Perhaps most shocking for pro-choice advocates was the effort to restrict abortion rights—or, as Mother Jones put it, “the abortion mega-bill.” Assuming the governor signs the bill into law, women in Michigan will now have to buy separate insurance policies to cover abortion. Otherwise, even in cases of rape or miscarriage, the abortion will not be covered. Clinics that provide more than 120 abortions a year will now face significantly more stringent licensing and regulation standards, much stricter than most other medical facilities. Pro-choice advocates have argued the new building codes and other requirements could shut down many clinics. Which, of course, is likely the idea of the bill in the first place.
Another bill does away with a bunch of gun-free zones, allowing people with concealed weapons permits to carry said concealed weapons in schools, day cares, hospitals—just about everywhere. The law does, however, allow schools and private businesses to remain gun-free zones voluntarily.

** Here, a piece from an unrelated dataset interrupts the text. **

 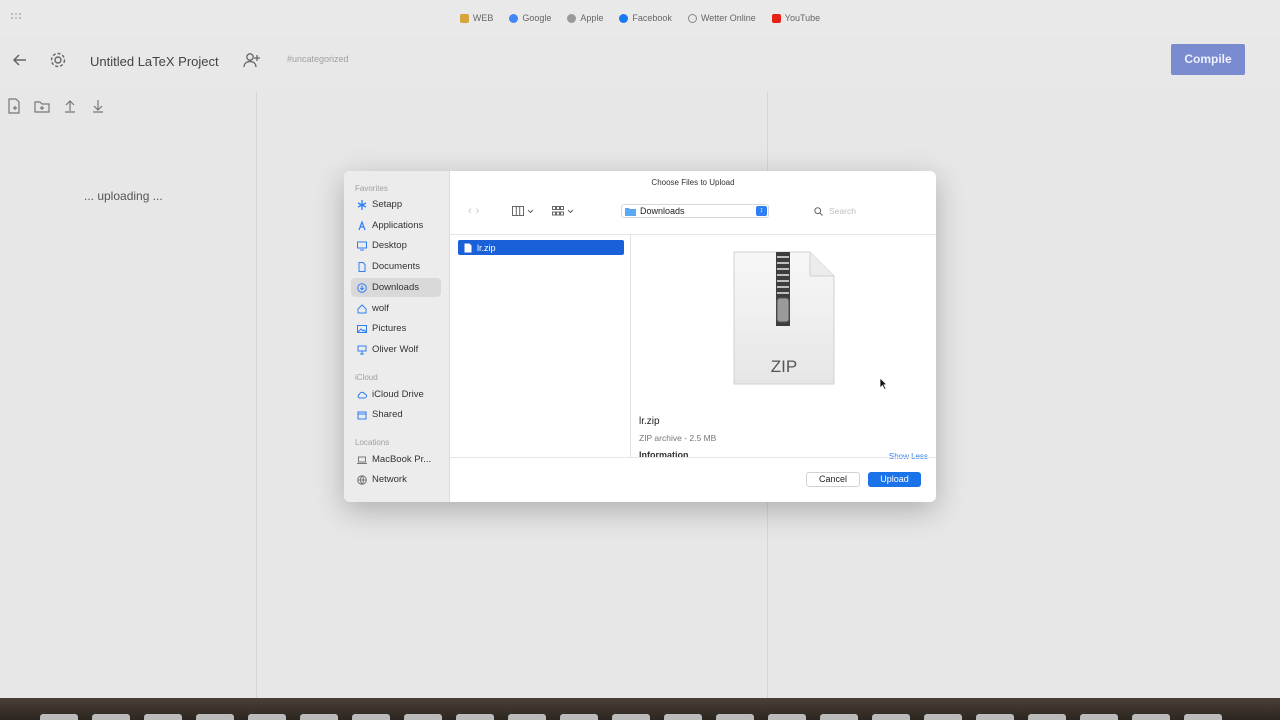 I want to click on bookmark-youtube: YouTube, so click(x=796, y=18).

The bill was passed before the horrific shooting at Sandy Hook Elementary School, but there’s little indication that changes the calculus for gun-rights advocates. Steve Dulan, who heads the Michigan Coalition of Responsible Gun Owners, told the Petoskey News the measure would offer more protection from such shootings. “If you have pistol free zones they are actually mass murderer empowerment zones,” he said. Similar measures have been passed around the country, advocated by the conservative American Legislative Exchange Council (ALEC), with the idea being that an armed citizen might be able to take down a shooter. Some public safety officials, however, have pointed out that more guns can complicate the situation for law enforcement. When both are armed, it’s hard to tell the murderers from the do-gooders.
There’s more of course. One measure would require voters to declare their citizenship before they can cast a ballot. Another makes recalling elected officials more difficult by shortening the number of days during which signatures could be collected from 90 to 60.
The bills now go to Republican Governor Rick Snyder. Earlier this year, Snyder made headlines when he vetoed a voter-ID bill, bucking his party because, in his own words, “the right to vote is precious.” But there’s little indication he’ll be pushing back against fellow Republicans this time around. He already signed right-to-work legislation into law last Tuesday, which he previously didn’t support. The new law strikes a blow to unions in a state where they once commanded tremendous power, and now puts Michigan in the same category with states in the South and plains, where workers have had considerably less power.
It used to be that parties in each state had unique identities and different policy priorities. Republican parties in Midwestern manufacturing states looked different than those in the rural (and often more conservative) parts of the country. Now, as deep red states like Texas and Oklahoma start their legislative sessions in January, it seems, they can get some bill ideas from Michigan.